Loin de vouloir ironiser sur les urgences ou de proposer une autre hiérarchie des priorités, notre survie — dont il serait question à Copenhague — ne dépend-elle pas tout autant du sort qui sera réservé aux armes nucléaires ? Eu égard au rôle qu’elles jouent dans les questions climatiques, eu égard aux ressources financières qui sont détournées à leur profit et parce que ces armes sont destinées à défigurer et dévaster la planète… durablement, la question mérite d’être posée.
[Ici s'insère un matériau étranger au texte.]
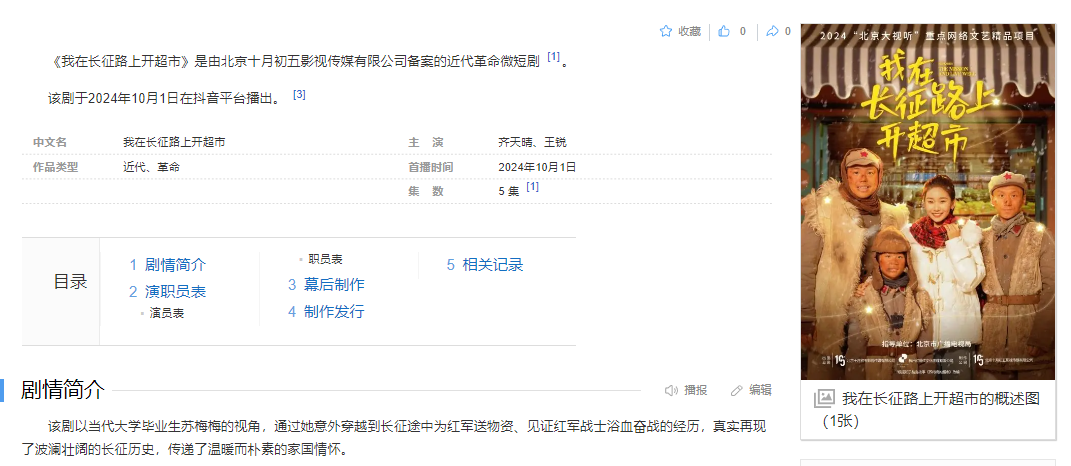Image resolution: width=1071 pixels, height=466 pixels.
Task: Select 演员表 sub-item in contents
Action: 167,313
Une mobilisation désarmante

Le 29 août dernier, quelques 10 000 personnes se sont retrouvées sur la plage d’Ostende en Belgique afin de tourner un clip appelant à l’action contre les changements climatiques. Ce film deviendra un outil de mobilisation dans le cadre de la Conférence des Nations Unies sur le climat, qui aura lieu à Copenhague début décembre.
L’ultimatum climatique est une campagne s’intégrant dans la mobilisation internationale pour obtenir à Copenhague 2009 un accord à la hauteur des enjeux. « Plus que jamais l’avenir du climat se joue entre nos mains », clame la pub de la Revue Durable. Tout le monde y va de sa formule choc pour évoquer le temps détraqué. Le président Sarkozy, s’exprimant devant la conférence des ambassadeurs (le 26 août 2009), a déclaré : « Il n’y a pas de session de rattrapage, ce sera Copenhague en décembre ou çà ne sera pas ». Si l’on en croit le porte-parole de Greenpeace France, « cette année, compte tenu de l’importance de la conférence de Copenhague qui doit absolument aboutir à un accord fort et ambitieux pour faire face à l’urgence, la majeure partie de notre travail porte sur les questions climatiques. C’est notre cheval de bataille ».
Selon le Réseau des étudiants français pour l’éducation au Développement Durable, 75 % des étudiants considéraient en 2008 que la question des changements climatiques est un problème d’une telle ampleur qu’il doit devenir une préoccupation croissante dans la vie. « Les jeunes gens du monde entier forment la génération qui héritera des décisions que les gouvernements doivent prendre dans moins de 110 jours », a ainsi rappelé à Nairobi le directeur exécutif du PNUE, Achim Steiner. Alors qu’il ne restait que 100 jours d’ici à la Conférence sur les changements climatiques de Copenhague de décembre 2009, le PNUE a lancé le 28 août sur Internet la campagne « Seal the Deal ! » (l’heure de conclure !), qui vise à recueillir des millions de signatures pour une pétition sur le climat.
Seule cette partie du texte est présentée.